I have a bunch of directory trees with large data files scattered over various computers and disk drives - they contain photos, videos, music, and so on. In many cases I initially copied one of these trees from one machine to another just as a cheap and dirty backup, and then made small modifications to both trees in ways I no longer remember. For example, I returned from a trip with a bunch of new photos, and then might have rotated some of them 90 degrees on one machine, and edited or renamed them on another.

What I want to do now is use git-annex as a way of initially synchronising the trees, and then fully managing them on an ongoing basis. Note that the trees are not yet git repositories. In order to be able to detect straight-forward file renames, I believe that ?the SHA1 backend probably makes the most sense.

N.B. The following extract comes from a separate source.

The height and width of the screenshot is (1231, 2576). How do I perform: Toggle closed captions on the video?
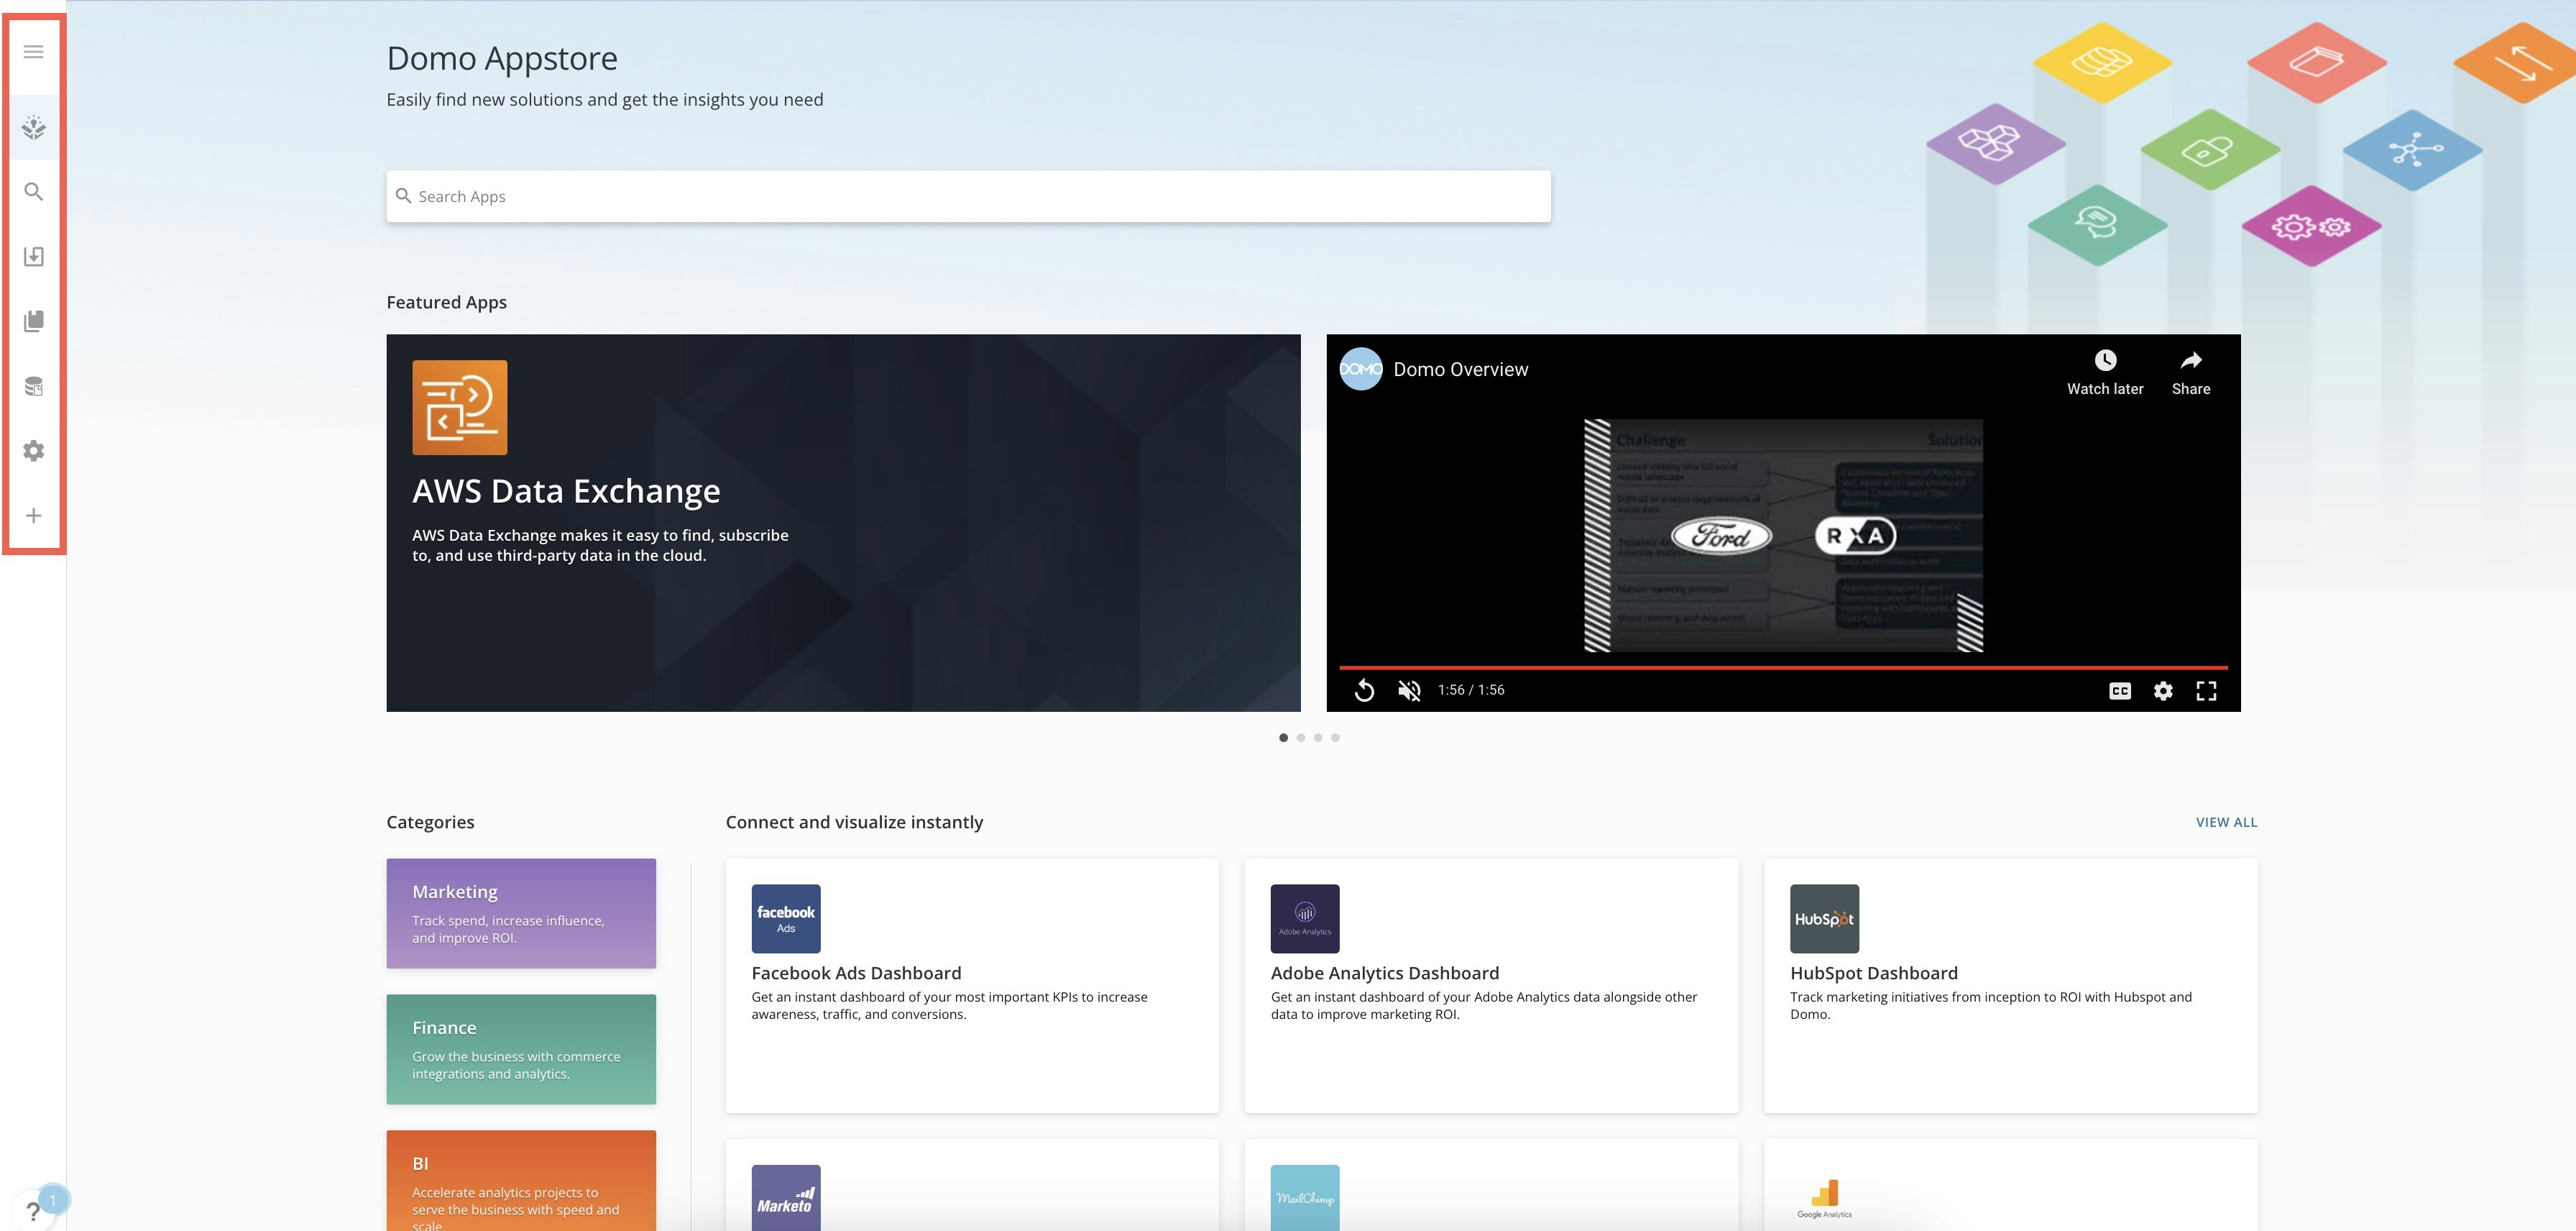coord(2119,691)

I've been playing around and arrived at the following setup procedure. For the sake of discussion, I assume that we have two trees a and b which live in the same directory referred to by $td, and that all large files end with the .avi suffix.

 # Setup git in 'a'.
 cd $td/a
 git init

 # Setup git-annex in 'a'.
 echo '* annex.backend=SHA1' > .gitattributes
 git add .gitattributes
 git commit -m'use SHA1 backend'
 git annex init

 # Annex all large files.
 find -name \*.avi | xargs git annex add
 git add .
 git commit -m'Initial import'

 # Setup git in 'b'.
 cd $td/b
 git clone -n $td/a new
 mv new/.git .
 rmdir new
 git reset # reset git index to b's wd - hangover from cloning from 'a'

 # Setup git-annex in 'b'.
 # This merges a's (origin's) git-annex branch into the local git-annex branch.
 git annex init

 # Annex all large files - because we're using SHA1 backend, some
 # should hash to the same keys as in 'a'.
 find -name \*.avi | xargs git annex add
 git add .
 git commit -m'Changes in b tree'

 git remote add a $td/a

 # Now pull changes in 'b' back to 'a'.
 cd $td/a
 git remote add b $td/b
 git pull b master

This seems to work, but have I missed anything?